I can’t be the only one who has super random flashbacks.
More than that, it’s the connections I make when some of these flashbacks happen. Some moments are ingrained on a different level. I may not know if these flashbacks are themselves imprinted on a deeper level, or if the connection made is what reinforces the memory further.
I still remember vividly how fireworks going off on the 4th of July caused me to laugh at a connection my brain went into overdrive to make, setting fireworks off all over my mind in the process.
What ROLE do you want to play?
That may not be exactly how it was worded… but that was the heart of the matter. It was 8th grade. I loved playing basketball & had worked all summer to improve my game… but I was far from a future star. At 5’6″, the fact I played down low in the post made no sense. Regardless, I did it fearlessly. 😉 I digress. It was time for basketball try outs. The varsity coach pulled me aside to ask this question, but more importantly, to give me a choice.
I could be the star of the JV team, getting all the playing time I could dream of. Or… I could be on varsity, though it would mean way less playing time. Thus, the choice was mine. After all, not everyone can be LeBron. Not everyone can be KD. But, someone like Jamal Crawford, who has won the Sixth Man Award 3 times, is equally valuable to a NBA roster. What role did I want to play? A simple, yet profoundly deep question as it pertains to life…
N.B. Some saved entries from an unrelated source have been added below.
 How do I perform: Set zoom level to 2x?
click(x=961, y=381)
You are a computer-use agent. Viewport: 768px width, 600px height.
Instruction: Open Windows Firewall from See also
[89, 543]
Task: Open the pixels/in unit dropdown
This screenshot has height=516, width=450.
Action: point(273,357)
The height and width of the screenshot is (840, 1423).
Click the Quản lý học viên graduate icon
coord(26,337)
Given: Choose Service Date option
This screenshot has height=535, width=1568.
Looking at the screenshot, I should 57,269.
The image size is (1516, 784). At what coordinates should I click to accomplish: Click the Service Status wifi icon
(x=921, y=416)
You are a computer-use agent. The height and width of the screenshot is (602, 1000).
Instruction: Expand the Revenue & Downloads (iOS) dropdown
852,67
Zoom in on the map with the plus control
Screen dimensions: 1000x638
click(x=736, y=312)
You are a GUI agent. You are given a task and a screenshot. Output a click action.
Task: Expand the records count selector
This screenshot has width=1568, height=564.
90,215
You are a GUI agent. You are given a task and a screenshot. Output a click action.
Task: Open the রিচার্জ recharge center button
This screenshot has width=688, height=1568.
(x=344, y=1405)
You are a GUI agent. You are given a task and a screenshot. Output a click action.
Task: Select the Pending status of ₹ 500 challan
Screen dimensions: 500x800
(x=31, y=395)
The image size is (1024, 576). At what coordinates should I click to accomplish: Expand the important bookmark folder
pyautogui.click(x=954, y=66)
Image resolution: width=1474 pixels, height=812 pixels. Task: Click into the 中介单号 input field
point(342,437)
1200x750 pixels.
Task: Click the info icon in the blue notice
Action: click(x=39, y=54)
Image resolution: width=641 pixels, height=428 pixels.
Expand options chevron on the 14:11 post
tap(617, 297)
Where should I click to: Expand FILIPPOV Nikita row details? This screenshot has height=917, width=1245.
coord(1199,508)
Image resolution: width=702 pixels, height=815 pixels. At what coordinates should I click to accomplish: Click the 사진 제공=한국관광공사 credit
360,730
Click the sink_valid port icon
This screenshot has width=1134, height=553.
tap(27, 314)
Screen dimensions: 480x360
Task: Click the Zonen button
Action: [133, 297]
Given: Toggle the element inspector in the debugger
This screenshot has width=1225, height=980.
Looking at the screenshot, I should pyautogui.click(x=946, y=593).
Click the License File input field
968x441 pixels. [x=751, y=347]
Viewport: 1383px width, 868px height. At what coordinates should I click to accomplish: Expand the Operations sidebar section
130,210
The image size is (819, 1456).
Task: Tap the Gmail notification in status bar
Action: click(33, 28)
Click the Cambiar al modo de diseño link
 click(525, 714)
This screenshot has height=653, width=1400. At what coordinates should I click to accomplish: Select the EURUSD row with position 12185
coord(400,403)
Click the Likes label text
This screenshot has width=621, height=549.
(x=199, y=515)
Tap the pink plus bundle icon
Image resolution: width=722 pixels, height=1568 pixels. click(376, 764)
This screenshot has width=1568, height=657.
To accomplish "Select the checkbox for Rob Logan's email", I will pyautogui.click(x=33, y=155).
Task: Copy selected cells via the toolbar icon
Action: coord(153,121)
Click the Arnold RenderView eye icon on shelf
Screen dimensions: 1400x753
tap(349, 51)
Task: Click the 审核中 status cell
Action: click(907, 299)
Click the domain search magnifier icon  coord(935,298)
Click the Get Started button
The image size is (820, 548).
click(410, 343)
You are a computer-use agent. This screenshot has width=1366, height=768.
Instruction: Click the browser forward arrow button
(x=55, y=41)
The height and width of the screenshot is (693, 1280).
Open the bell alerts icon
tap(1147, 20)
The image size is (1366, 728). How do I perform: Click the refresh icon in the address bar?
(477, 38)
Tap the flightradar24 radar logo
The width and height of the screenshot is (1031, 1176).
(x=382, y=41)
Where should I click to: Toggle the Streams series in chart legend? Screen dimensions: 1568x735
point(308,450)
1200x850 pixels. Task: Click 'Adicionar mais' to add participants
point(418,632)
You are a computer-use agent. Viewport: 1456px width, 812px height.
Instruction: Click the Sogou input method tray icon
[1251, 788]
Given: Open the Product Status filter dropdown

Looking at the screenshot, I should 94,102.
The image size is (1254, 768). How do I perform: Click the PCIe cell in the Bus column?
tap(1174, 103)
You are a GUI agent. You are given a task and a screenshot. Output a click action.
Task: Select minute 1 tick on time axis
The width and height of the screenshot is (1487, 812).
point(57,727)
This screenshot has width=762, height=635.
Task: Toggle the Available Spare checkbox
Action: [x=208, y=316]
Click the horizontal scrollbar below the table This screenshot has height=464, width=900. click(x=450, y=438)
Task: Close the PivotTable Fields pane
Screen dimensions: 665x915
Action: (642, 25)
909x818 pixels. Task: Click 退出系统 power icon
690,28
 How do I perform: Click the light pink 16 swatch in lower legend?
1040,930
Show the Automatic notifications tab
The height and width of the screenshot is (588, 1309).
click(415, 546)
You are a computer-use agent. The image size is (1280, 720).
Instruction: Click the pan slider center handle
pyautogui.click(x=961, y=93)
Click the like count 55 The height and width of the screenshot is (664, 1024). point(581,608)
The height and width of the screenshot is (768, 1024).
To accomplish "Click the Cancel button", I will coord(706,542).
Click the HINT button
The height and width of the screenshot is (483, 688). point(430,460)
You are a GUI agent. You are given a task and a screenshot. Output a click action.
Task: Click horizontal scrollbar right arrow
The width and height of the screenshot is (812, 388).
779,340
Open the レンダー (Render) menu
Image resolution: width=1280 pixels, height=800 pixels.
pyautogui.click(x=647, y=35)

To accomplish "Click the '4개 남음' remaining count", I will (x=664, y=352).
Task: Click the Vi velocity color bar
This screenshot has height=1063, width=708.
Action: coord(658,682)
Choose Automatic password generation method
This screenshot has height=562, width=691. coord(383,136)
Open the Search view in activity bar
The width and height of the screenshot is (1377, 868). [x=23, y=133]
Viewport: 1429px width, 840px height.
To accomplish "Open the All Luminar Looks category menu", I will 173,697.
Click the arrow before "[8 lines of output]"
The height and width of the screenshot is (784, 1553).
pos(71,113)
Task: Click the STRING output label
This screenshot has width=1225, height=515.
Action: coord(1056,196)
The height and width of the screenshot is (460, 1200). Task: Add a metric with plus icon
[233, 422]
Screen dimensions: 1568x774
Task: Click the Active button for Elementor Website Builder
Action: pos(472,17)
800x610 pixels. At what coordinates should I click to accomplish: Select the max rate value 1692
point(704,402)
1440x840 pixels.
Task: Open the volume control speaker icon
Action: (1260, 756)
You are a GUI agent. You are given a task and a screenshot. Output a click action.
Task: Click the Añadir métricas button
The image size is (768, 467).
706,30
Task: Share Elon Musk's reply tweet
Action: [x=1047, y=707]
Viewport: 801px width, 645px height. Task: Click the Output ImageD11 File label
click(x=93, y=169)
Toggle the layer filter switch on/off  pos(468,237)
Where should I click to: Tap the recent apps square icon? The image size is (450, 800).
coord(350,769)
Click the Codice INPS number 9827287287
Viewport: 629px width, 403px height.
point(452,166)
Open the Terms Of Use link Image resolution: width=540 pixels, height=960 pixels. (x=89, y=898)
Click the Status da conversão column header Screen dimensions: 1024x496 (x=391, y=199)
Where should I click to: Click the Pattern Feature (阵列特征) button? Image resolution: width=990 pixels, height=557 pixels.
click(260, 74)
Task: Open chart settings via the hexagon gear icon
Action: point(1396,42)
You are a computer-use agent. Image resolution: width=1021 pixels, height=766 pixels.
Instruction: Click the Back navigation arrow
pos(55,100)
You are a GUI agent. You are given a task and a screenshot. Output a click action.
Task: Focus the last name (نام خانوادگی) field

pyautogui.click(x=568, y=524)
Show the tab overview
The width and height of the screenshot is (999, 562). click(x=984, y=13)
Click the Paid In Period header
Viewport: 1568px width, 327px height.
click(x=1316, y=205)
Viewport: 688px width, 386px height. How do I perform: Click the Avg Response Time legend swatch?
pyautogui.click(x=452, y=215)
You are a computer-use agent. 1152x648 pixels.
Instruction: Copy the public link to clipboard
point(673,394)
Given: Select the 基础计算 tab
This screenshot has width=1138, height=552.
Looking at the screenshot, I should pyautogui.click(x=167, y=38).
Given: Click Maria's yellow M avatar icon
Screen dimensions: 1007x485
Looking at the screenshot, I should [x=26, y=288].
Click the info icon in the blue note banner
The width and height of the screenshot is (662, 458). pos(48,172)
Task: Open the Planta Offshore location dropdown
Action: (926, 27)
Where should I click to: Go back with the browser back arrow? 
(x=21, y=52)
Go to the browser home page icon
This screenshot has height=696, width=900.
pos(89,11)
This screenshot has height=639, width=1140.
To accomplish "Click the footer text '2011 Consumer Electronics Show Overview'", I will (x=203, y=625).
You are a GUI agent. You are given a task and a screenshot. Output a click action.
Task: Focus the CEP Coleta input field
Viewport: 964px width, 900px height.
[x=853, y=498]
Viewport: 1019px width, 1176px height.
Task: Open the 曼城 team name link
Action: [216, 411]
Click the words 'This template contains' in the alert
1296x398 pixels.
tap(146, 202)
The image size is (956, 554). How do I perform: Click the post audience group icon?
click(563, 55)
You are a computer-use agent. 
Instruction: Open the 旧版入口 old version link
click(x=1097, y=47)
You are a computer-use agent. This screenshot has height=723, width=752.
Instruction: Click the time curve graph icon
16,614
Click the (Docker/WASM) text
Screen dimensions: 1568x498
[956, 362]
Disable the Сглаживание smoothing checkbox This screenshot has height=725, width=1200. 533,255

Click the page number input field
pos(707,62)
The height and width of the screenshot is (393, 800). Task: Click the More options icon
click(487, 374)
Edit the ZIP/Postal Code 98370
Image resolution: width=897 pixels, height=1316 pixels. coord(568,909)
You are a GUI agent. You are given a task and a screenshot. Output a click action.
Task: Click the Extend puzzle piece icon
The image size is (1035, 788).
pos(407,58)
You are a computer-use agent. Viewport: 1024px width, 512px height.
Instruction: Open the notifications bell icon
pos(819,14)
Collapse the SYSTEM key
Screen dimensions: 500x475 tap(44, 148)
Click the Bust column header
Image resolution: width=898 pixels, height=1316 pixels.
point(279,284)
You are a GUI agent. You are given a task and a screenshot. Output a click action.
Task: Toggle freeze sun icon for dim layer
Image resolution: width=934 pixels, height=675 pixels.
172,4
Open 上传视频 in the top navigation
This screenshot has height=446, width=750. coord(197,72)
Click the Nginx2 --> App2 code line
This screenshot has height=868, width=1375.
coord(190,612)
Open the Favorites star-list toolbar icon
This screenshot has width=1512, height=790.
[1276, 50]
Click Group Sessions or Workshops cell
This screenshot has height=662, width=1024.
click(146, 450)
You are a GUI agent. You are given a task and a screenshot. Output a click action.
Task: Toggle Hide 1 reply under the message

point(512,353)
If you’ve ever played a sport, you know the saying “practice makes perfect.” Naturally, the idea of getting all the time in the world on JV would lend itself well to that notion. All the extra minutes would give me valuable practice. However, the saying I was taught added a word to that initial phrase:
“Perfect practice makes perfect.”
See, the same coach who gave me the choice… was the same coach who taught me an adjusted motto that lent itself to the notion practice will never make perfect if the practice is sloppy, unmotivated &/or unintentional.
A beautiful example how all the playing time in the world couldn’t grow me the way learning from this coach could.
In the long run, it wasn’t worth giving up the valuable lessons this varsity coach had to teach me for extra minutes. If I wanted to play in high school, I needed to continue to better myself. Being around players who were better than me, who pushed me to be a better version of myself, was the best way to do that. Likewise, the wisdom the coach could pass on towards my understanding of the game was worth the trade for minutes in the game.
So, naturally, why did I think of this on the 4th of July… twenty years after I graduated from middle school??! Shoot… only God knows!??
It got me thinking about life… & as my dad says, “life is all about choices.”